What is being asked =>
Please copy every line of the data in which the string "message" appears.

Available records =>
------

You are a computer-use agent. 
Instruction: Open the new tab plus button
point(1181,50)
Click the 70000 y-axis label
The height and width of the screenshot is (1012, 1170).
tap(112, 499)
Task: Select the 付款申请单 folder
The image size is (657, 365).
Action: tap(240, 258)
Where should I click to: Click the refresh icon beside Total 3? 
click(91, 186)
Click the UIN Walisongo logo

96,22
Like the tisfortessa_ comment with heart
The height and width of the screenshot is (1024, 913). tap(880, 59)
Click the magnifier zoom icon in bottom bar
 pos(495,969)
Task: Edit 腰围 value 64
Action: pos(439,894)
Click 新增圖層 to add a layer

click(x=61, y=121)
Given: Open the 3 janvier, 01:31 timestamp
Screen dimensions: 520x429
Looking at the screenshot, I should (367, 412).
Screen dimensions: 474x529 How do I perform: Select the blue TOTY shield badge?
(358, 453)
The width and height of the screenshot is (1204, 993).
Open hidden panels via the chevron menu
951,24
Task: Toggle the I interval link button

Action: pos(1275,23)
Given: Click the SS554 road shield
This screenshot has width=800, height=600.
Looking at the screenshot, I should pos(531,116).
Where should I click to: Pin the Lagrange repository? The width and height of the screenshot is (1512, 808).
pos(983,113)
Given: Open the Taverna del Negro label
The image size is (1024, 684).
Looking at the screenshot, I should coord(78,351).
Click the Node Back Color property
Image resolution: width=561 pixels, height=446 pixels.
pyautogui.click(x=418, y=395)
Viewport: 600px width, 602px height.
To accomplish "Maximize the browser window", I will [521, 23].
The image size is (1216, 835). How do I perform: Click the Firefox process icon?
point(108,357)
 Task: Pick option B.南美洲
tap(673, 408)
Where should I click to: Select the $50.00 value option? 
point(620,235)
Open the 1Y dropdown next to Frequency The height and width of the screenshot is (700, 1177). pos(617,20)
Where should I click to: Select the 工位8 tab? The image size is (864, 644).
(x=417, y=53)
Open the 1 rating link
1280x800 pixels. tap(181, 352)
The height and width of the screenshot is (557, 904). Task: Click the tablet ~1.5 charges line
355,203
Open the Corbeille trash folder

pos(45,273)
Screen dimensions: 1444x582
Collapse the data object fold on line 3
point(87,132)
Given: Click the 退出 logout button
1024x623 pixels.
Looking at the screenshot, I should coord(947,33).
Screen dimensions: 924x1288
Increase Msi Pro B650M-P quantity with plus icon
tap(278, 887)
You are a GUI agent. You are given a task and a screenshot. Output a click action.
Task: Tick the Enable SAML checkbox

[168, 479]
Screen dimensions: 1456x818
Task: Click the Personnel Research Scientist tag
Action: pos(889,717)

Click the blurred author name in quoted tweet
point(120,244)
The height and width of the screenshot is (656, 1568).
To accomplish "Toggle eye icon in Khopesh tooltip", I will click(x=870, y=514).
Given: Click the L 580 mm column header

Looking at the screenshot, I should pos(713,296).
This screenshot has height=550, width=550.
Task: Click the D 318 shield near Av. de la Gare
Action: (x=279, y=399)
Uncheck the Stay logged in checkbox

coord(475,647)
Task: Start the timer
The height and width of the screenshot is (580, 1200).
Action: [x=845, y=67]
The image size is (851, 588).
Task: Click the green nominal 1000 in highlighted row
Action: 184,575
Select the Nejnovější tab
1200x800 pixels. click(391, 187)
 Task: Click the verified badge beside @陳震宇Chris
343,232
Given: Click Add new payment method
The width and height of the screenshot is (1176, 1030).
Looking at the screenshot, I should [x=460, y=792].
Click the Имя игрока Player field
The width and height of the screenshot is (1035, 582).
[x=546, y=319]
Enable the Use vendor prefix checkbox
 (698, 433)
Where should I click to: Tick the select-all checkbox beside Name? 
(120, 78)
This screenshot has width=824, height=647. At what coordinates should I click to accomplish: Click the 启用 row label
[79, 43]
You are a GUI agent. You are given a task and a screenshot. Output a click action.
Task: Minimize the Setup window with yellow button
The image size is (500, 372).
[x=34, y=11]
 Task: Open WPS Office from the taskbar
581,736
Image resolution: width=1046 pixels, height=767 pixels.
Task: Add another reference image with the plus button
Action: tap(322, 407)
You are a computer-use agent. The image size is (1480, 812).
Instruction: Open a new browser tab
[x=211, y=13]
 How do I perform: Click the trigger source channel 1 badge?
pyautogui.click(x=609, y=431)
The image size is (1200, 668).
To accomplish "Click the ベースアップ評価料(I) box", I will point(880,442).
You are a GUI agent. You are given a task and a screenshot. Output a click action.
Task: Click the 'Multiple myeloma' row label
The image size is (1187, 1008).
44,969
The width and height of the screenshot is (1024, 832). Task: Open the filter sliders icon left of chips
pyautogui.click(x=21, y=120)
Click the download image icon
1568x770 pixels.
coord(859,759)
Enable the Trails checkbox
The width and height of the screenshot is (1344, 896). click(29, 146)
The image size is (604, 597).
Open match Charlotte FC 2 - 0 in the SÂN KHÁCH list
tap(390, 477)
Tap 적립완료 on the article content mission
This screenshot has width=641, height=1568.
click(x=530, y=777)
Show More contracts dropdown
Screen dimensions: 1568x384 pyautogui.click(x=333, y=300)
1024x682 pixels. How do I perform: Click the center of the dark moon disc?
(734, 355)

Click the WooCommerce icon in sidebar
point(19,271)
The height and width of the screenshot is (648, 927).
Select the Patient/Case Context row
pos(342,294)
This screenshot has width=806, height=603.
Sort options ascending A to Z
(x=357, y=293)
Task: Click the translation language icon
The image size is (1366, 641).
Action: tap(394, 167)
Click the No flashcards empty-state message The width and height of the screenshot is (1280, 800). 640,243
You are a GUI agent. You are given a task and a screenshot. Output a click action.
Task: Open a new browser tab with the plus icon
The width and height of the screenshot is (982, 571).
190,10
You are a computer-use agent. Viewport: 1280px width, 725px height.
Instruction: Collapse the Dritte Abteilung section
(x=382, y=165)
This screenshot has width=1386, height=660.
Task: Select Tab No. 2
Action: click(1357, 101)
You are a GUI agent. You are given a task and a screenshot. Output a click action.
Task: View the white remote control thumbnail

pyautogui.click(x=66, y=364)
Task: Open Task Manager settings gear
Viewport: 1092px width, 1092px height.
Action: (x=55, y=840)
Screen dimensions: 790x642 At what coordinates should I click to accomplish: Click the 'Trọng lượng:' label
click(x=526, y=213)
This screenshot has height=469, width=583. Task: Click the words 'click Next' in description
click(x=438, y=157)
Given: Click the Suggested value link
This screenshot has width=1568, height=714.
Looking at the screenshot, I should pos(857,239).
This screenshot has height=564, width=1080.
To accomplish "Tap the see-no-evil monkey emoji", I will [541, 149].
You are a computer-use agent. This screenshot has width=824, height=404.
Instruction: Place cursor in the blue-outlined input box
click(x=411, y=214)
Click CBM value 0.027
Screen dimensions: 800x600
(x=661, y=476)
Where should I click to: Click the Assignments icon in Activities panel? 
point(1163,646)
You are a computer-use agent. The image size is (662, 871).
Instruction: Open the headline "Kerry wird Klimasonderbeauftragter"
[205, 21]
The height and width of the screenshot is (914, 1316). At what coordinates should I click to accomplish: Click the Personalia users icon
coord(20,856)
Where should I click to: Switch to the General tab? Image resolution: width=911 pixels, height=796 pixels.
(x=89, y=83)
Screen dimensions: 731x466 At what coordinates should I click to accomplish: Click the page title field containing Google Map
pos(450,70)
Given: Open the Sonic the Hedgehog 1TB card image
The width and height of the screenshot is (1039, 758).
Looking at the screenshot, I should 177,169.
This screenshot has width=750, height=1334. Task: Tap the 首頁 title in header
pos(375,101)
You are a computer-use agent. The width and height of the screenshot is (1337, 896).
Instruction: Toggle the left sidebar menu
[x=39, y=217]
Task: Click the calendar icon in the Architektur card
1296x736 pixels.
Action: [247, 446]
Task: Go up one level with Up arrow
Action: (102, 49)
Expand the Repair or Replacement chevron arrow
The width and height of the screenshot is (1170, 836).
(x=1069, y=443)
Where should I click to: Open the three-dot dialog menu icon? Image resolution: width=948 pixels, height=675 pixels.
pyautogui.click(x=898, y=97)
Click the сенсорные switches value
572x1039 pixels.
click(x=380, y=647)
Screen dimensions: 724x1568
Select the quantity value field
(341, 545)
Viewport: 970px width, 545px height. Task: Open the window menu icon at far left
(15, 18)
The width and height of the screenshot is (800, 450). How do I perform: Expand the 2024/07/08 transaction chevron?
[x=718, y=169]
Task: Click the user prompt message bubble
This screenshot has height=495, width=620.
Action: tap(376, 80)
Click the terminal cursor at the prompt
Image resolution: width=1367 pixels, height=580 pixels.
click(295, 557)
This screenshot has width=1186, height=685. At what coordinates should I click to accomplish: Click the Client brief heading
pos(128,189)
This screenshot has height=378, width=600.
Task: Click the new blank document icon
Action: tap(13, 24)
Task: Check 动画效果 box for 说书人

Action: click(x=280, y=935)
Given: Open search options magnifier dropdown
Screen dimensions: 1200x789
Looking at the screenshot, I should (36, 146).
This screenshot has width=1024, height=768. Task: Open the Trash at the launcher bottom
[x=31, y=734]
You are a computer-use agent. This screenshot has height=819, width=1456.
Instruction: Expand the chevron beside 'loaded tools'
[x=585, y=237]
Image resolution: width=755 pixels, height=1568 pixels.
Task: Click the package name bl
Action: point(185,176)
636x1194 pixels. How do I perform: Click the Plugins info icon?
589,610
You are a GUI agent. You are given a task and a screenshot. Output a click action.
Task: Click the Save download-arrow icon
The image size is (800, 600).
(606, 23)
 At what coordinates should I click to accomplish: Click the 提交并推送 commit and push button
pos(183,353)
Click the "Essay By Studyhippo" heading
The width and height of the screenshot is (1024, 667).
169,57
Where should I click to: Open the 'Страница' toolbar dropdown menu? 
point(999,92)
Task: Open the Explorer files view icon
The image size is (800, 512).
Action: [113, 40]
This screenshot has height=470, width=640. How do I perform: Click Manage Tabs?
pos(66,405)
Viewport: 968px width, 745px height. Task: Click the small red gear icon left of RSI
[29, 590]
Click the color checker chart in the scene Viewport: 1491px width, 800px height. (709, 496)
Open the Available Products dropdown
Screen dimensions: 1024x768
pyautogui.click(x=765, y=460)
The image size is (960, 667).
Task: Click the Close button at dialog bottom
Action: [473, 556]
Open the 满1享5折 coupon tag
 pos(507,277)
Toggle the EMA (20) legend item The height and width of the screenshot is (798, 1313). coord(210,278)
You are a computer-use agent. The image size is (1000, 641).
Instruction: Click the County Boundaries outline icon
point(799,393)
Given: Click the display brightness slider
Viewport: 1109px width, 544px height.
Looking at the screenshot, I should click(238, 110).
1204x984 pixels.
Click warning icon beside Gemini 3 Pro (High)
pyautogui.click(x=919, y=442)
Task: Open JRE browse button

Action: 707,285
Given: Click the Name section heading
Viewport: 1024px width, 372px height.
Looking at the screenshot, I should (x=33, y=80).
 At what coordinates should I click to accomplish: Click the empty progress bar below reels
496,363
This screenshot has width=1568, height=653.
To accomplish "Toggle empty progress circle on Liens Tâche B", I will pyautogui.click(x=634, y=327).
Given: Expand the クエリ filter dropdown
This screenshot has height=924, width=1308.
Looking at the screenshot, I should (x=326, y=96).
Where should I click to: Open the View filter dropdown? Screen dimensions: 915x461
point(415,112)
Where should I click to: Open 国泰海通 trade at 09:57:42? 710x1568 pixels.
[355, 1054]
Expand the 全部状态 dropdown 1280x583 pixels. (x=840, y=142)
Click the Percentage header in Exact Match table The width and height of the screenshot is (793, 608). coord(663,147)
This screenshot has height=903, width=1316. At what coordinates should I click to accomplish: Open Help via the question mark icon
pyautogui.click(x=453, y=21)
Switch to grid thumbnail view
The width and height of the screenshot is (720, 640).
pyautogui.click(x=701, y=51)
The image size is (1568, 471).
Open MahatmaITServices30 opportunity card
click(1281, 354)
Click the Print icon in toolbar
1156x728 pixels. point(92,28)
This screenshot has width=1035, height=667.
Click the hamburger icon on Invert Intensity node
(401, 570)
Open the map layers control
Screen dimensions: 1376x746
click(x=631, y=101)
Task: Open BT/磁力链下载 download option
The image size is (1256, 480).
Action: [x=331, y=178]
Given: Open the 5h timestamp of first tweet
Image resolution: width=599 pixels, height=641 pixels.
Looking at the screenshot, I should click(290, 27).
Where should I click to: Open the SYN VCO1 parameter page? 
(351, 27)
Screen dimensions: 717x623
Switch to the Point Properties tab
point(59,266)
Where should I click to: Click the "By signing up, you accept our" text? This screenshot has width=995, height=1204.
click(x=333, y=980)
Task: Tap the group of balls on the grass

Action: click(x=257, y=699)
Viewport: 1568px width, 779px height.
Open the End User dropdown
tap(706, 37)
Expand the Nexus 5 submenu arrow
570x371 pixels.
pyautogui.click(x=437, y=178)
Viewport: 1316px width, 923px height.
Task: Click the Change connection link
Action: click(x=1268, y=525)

------

Reply to the task =>
Click the No flashcards empty-state message The width and height of the screenshot is (1280, 800). 640,243
Task: Click the user prompt message bubble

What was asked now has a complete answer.